RESISTÊNCIA E DINÂMICA DE ADAPTAÇÃO QUILOMBOLA: O JARÊ NA CHAPADA DIAMANTINA
DOI:
https://doi.org/10.59666/cc-ppgich.v1i23.4730Resumo
O presente texto foi elaborado a partir de uma pesquisa qualitativa, teórica, documental contextualizada à pesquisa bibliográfica sobre religiosidade e cultura negro-brasileira e consiste em uma abordagem acadêmico-reflexiva sobre a singularidade da religião do Jarê, de matriz africana, que encontra sua expressão única no Quilombo de Remanso, na região da Chapada Diamantina, Bahia. Partindo da premissa de que o Jarê, inicialmente concebido como uma prática tipicamente rural, transcende suas fronteiras tradicionais ao envolver-se em circuitos que poderiam ser considerados estranhos à sua essência.
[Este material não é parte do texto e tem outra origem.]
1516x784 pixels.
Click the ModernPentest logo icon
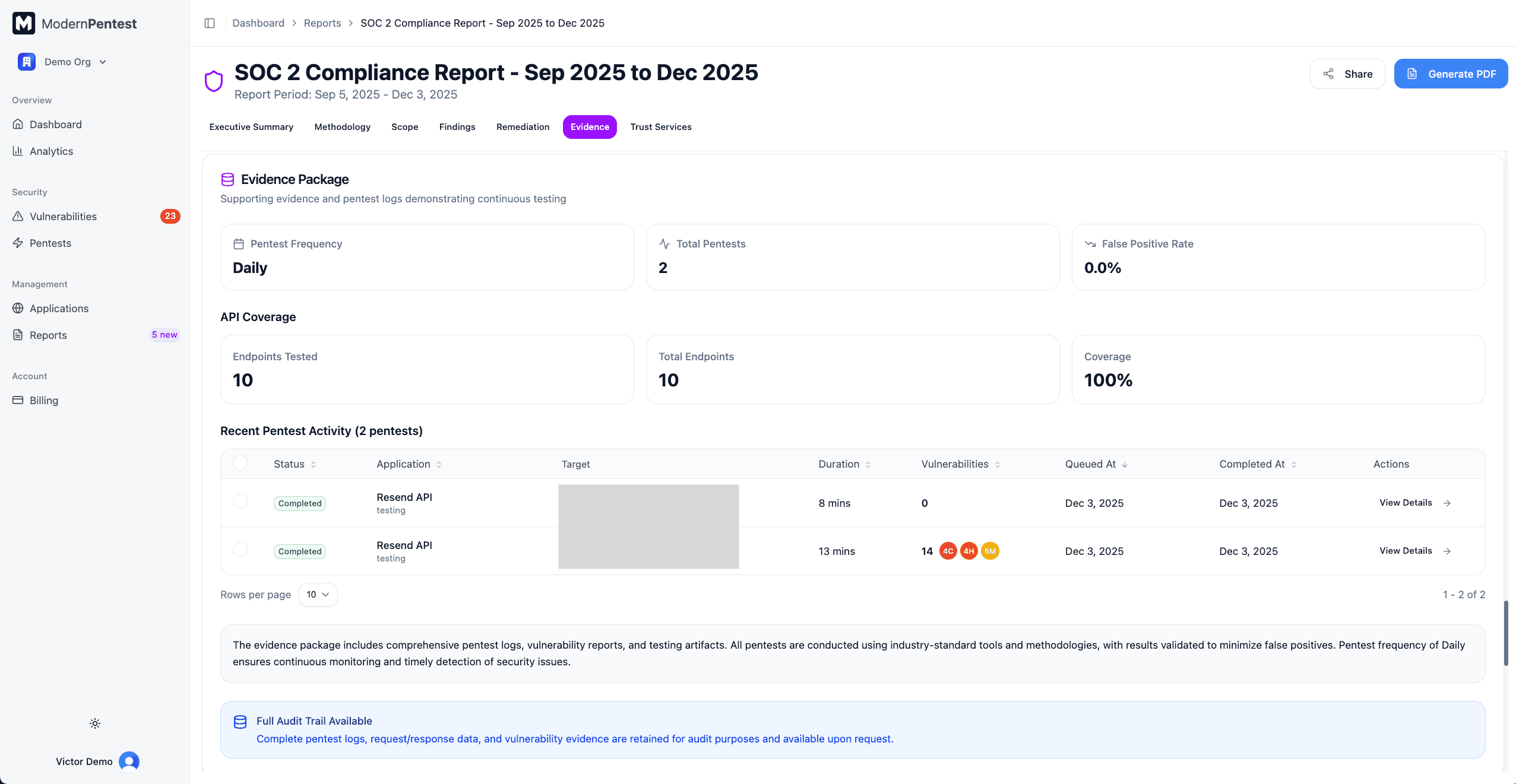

O Jarê, variante quilombola do Candomblé de Caboclo é uma expressão religiosa afro-brasileira que mescla elementos das tradições africanas, indígenas e europeias. Apesar de menos conhecido que outras vertentes do Candomblé, como o Ketu e o Angola, o Jarê desempenha um papel significativo na preservação da identidade cultural e espiritual das comunidades quilombolas e afrodescendentes no Brasil. Esta abordagem se embasa teoricamente, em especial, nas seguintes obras, com seus respectivos autores: Cultura Tradicional Banto, de Raul Ruiz de Asúa Altuna; O Local da Cultura, de Homi Kuane Bhabha; e Tradição Viva, de Hampâté Bâ. Ao mesmo tempo em que constatamos que a tradição religiosa afro-brasileira é parte constituinte da matriz formadora da cultura brasileira; percebemos que, desde os indicadores, temos uma sociedade ainda pouco atraente aos pardos e pretos por não agregar a sua identidade cultural e por não reconhecer às singularidades deste grupo específico. A análise centra-se em expectativas extrínsecas, expandindo seu alcance para plateias mais amplas e contextos diversos.